- Manston Township, Minnesota Location within the state of Minnesota Manston Township, Minnesota Manston Township, Minnesota (the United States)
- Coordinates: 46°29′35″N 96°28′37″W﻿ / ﻿46.49306°N 96.47694°W
- Country: United States
- State: Minnesota
- County: Wilkin

Area
- • Total: 36.1 sq mi (93.4 km^{2})
- • Land: 36.1 sq mi (93.4 km^{2})
- • Water: 0 sq mi (0.0 km^{2})
- Elevation: 988 ft (301 m)

Population (2000)
- • Total: 62
- • Density: 1.8/sq mi (0.7/km^{2})
- Time zone: UTC-6 (Central (CST))
- • Summer (DST): UTC-5 (CDT)
- FIPS code: 27-39968
- GNIS feature ID: 0664893

= Manston Township, Wilkin County, Minnesota =

Manston Township is a township in Wilkin County, Minnesota, United States. The population was 62 at the 2000 census.

==Geography==
According to the United States Census Bureau, the township has a total area of 36.1 square miles (93.4 km^{2}), all land.

==Demographics==
As of the census of 2000, there were 62 people, 23 households, and 18 families residing in the township. The population density was 1.7 PD/sqmi. There were 31 housing units at an average density of 0.9 /sqmi. The racial makeup of the township was 100.00% White.

There were 23 households, out of which 30.4% had children under the age of 18 living with them, 69.6% were married couples living together, and 21.7% were non-families. 17.4% of all households were made up of individuals, and 8.7% had someone living alone who was 65 years of age or older. The average household size was 2.70 and the average family size was 3.11.

In the township the population was spread out, with 22.6% under the age of 18, 4.8% from 18 to 24, 30.6% from 25 to 44, 29.0% from 45 to 64, and 12.9% who were 65 years of age or older. The median age was 40 years. For every 100 females, there were 169.6 males. For every 100 females age 18 and over, there were 152.6 males.
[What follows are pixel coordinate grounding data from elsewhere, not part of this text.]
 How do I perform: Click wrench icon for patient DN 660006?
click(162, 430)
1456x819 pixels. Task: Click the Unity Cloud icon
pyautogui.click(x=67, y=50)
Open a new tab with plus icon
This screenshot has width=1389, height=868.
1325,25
The median income for a household in the township was $44,375, and the median income for a family was $45,000. Males had a median income of $40,417 versus $28,125 for females. The per capita income for the township was $14,949. There were 8.3% of families and 15.7% of the population living below the poverty line, including 35.0% of under eighteens and 14.3% of those over 64.